現在是夏天,到了晚上也燥熱無比,怎麽會冷。

她雙眼始終緊閉着,守在她身旁的男子猜她大約是做了噩夢。

要叫醒她嗎?

陸晏猶豫着。

“求求你們不要打了……”

漁歌突然說起了夢話,聲音裏滿是恐懼與害怕,發出每個音節都在顫抖,身體也随之顫抖得更加厲害。

即使是在睡夢中,漁歌臉色也發白得厲害。

她做了個極真實的夢,夢裏她仿佛回到了孤兒院,一群人圍着她又打又踢,然後把她扔進了漆黑又狹窄的黑屋。

她強忍着疼痛用胳膊支撐起身子,拖着滿身的淤青與傷痕,朝唯一透了一點光的門口爬去。

“我不要呆在這裏,放我出去。

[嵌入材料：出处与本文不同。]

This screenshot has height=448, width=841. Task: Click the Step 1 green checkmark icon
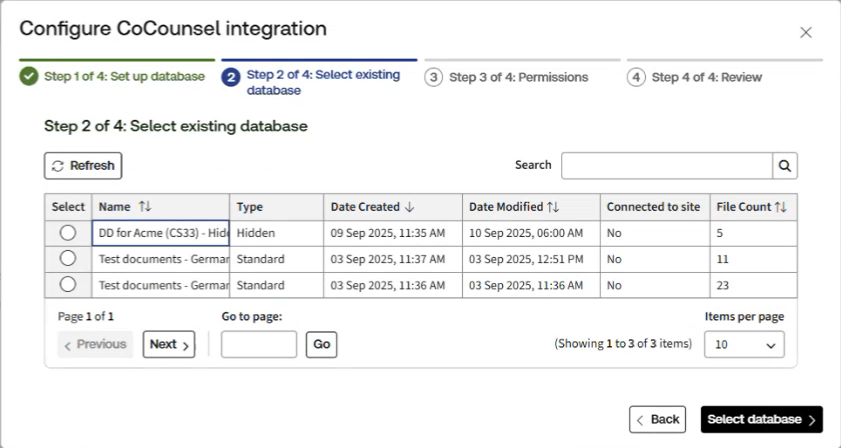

”

瘦弱她的使出全身力氣拍打着門,不停地哭喊着,“放我出去……”

可不論她怎麽喊,怎麽用力拍門,直到手掌被拍得通紅,聲音喊到嘶啞,也沒有人來放她出去。

她還是沒有放棄,哪怕手已經快要擡不起來,她也還是一下一下拍擊着緊閉的木門,因為一旦停下……

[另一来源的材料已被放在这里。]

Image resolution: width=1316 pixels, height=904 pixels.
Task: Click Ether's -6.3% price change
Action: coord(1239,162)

她就會聽到身後的漆黑角落裏傳來的可怕聲響,像有無數只長滿腿的蟲子在爬動着,又想不知什麽可怕的生物啃食着老舊的風箱,帶着刮耳瀕死般令人窒息的恐怖氣息。

她真的好怕好怕。

能不能來一個人救救她……

突然,她感覺到地面開始劇烈的震動,房梁上的灰塵簌簌落下,接着黑暗裏不斷響起重物跌落的聲音,像是房梁也砸了下來。

“轟嗵——!”

整個世界都仿佛崩塌。

“漁歌,漁歌……”

耳邊傳來古怪如同來自異界的呼喚,她猛地睜開眼睛——

一個模糊的黑影出現在眼前。

“啊!”

她驚叫一聲,将面前的人用力推開,蜷縮着身體不斷後退,直到貼住牆面。

“漁歌,是我。”

熟悉的聲音入耳,漁歌愣了愣。

她茫然地看了看四周,這才意識到剛才的一切只是夢境,于是因為害怕而劇烈跳動的心髒漸漸平靜下來。

這時,她看到摔倒在地的陸晏。

已經清醒過來的她知道是自己把他推到的,連忙撐住床沿,将手向陸晏伸過去,“對不起,我做噩夢了。”

陸晏看了一眼她的手,笑了笑,握住她的手讓她把自己拉起來。

她的手有些涼。

“對不起啊。”

她又說了一聲。

“沒什麽好對不起的。”

陸晏滿不在意地拍了拍褲子,很自然的說起從前,“小時候我和我爸一起睡午覺,做噩夢一腳把他踹下了床,你這可比不上我那一腳。”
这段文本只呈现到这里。